The good news is that much of this is laid out pretty quickly. The bad news is that means the film has an awful lot of time to investigate red herrings and false leads before finally giving us the answers that we theoretically crave. Speaking of distractions, Neeson is immediately tailed by a couple of goons, which gives us an excuse for gratuitous fighting and a chase scene or two. These are the kind of ruthless bad guys who will instantly slaughter anyone who gets in their way, unless your face is on the poster, in which case they will incapacitate you first and procrastinate the actual murdering until you can escape. Without going into details, if you stop and think about how the various villains in this picture are eventually dispatched, you realize that they are among the least competent group of bad-guys this side of a 1980s Saturday morning cartoon.

I could complain about the uselessness of Diane Kruger as the cab-driver who was involved in the initial accident and now helps Neeson track down answers, but man-on-the-run thrillers almost always have gratuitous female companions. At least she protests a bit more when Neeson's involvement in her life results in the murder of a fellow cab-driver. The only other interesting characters of note are Bruno Ganz as a former spy turned private eye and Frank Langella as well, that would be telling... but you can probably guess that Langella does not play the helpful policeman who shows up in the nick of time with flowers and a puppy. Ganz and Langella actually have an extended scene together, and it is easily the highlight of the film. Jones does her usual ice-queen shtick, while Liam Neeson struggles to appear vulnerable despite being Liam Neeson. Look, Neeson is about twenty feet tall, is still built like a small tank, and has a scowl that could break glass. The very things that made him so effective as a force of nature in Taken makes him less credible as an innocent man on the run from scary forces outside of his control.

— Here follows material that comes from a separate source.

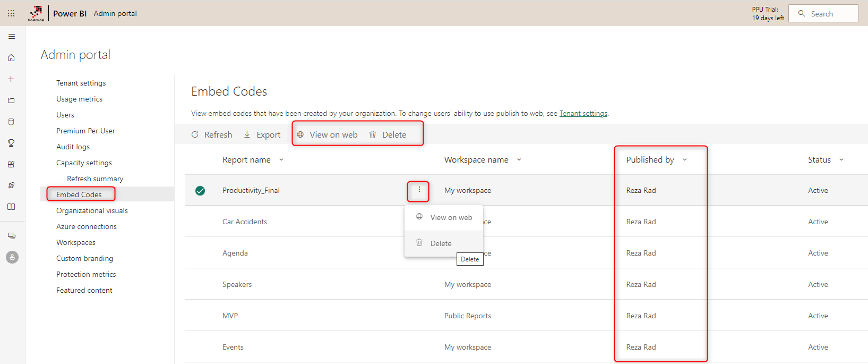This screenshot has width=868, height=364.
Task: Follow the Tenant settings hyperlink in description
Action: (x=583, y=113)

Point being, the film doesn't so much slowly unravel the puzzle as kill time before it's all laid out for you. Even with a few token action scenes, much of the middle act of the picture flirts with boredom. But the picture kicks to life in the final half-hour or so, when all is revealed and Jaume Collet-Serra remembers that he's the guy who made Orphan. Once Langella finally enters the picture, Unknown begins to indulge in a bit of batty business, including ludicrous plot revelations and cheerfully silly moments of preposterous violence. But of course, once we find out what's really going on (assuming you're lucky enough to have avoided the thrill-spilling trailer), you'll sit there and count the ways that the film actually functioned according to the Idiot Plot. But if you can turn off said brain, there is a token bit of amusement in the finale, including the funniest bit of violence since the stockholders meeting in Splice.

There is a difference between not taking a film seriously and being almost required to not become emotionally-invested in the narrative. Unknown blurs the line early and often, to its detriment. Still, the cast is game, and there are moments of notable suspense and objectively exciting action. Unknown is truly a Hitchcock film, but even Hitch made the occasional Marnie or I Confess. And he had to make The Man Who Knew Too Much twice to get it right.